◆ **Задание A**:
Что стоит в кабинете Бехтеревой, согласно отрывку о Бехтеревой?
◆ **Задание B**:
Сверьте с отрывком о Бехтеревой три утверждения и для каждого ответьте «да» или «нет», приведя решающие слова отрывка дословно: (i) Бехтерева советует не бояться выходить на люди с гипотезой до получения готового результата; (ii) девушку, о которой рассказала Наталья Петровна, уволили из института; (iii) самовар во время бесед включает сама Бехтерева.
◆ **Задание C**:
Продолжите отрывок о Бехтеревой, начав сразу после его последнего предложения.

◆ **Фрагмент текста**:
+++
Но Бехтерева, узнав об этом, сильно огорчилась. «Я очень боюсь за вас, — сказала она. — Достоверность — прекрасно, конечно. Это основа основ. Но желание бесконечно подтверждать однажды полученный факт может иногда все погубить. Ставя опыт за опытом, вы ведь отдыхали мыслью. А мысль никогда нельзя тормозить, очень опасно! Вы дальше идите. И не бойтесь до готового еще результата выйти на люди с интересной гипотезой. Я знала ученых, которые всю жизнь медлили, ждали чего-то, но так ничего и не дождались».
Впрочем, Наталья Петровна рассказала мне как-то об одной очень умной, славной девушке, которая, пережив внутреннюю борьбу, сама подала заявление об уходе из института.
— А в чем дело? — спросил я.
— Нетерпеливая очень, — объяснила Бехтерева. — Сегодня же ей надо увидеть плоды своих рук. Не умеет ждать. Хочет идти в хирургию. Там сделал операцию и заметен результат. А ученый обязан уметь ждать. Хоть всю жизнь… И даже дольше…
В кабинете Бехтеревой стоит большой круглый стол. Иной раз во время беседы директора с сотрудниками появляется секретарь Екатерина Константиновна, включает электрический самовар, приносит печенье, конфеты.
+++
◆ **Сохранённые записи данных**:

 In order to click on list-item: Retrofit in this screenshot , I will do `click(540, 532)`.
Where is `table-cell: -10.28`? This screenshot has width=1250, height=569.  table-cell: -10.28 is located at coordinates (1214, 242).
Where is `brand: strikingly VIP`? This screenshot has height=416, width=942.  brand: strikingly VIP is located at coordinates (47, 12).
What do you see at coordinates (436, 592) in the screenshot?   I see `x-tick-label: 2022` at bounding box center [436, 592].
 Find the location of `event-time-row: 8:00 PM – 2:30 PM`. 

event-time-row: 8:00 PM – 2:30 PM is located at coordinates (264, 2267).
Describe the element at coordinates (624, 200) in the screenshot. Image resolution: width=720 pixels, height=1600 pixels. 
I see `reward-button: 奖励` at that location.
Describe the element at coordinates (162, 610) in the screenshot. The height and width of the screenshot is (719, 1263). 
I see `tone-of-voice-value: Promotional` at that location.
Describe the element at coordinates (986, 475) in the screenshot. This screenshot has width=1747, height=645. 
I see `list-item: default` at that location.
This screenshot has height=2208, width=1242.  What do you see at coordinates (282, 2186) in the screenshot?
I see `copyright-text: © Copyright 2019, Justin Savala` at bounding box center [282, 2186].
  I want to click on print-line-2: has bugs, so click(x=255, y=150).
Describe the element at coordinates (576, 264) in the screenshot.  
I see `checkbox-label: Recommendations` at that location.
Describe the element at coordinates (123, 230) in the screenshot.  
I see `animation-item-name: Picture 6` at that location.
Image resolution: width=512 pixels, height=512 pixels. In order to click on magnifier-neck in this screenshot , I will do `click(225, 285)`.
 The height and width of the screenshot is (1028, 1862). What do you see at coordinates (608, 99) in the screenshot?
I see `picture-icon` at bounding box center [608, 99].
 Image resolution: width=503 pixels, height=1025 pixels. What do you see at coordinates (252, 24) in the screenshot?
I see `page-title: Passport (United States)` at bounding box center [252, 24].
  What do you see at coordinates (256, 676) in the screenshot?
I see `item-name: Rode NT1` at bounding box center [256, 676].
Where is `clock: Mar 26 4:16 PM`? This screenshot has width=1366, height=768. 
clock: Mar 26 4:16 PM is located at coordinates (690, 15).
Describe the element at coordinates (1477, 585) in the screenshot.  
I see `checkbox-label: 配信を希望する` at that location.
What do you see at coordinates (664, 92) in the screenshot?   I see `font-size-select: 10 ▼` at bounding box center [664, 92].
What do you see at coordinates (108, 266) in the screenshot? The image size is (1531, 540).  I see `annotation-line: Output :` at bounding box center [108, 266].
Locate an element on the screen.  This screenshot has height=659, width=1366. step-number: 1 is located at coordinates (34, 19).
+++
◆ **Поле ответа A**:
Большой круглый стол.

◆ **Поле ответа B**:
(i) Да: «И не бойтесь до готового еще результата выйти на люди с интересной гипотезой».
(ii) Нет: «сама подала заявление об уходе из института».
(iii) Нет: «появляется секретарь Екатерина Константиновна, включает электрический самовар».

◆ **Поле ответа C**:
Одна сотрудница института рассказала мне: «Вот придет Наталья Петровна в отдел. Пройдет по комнатам, поздоровается. И каким-то образом ухитряется угадать, что вам сегодня не мил весь белый свет. Сочувствовать она не будет, не станет говорить добрых слов. Может только сказать: «Пойдем чайку попьем». И все. Остальное произойдет само собой. Или будет разговор. Или его не будет. Но уйдешь от нее умиротворенной».
Что это? Только природная деликатность? Милый тон? Симпатичная традиция?
А может, еще и вполне продуманное, сознательное использование администратором своих чисто человеческих, эмоциональных возможностей?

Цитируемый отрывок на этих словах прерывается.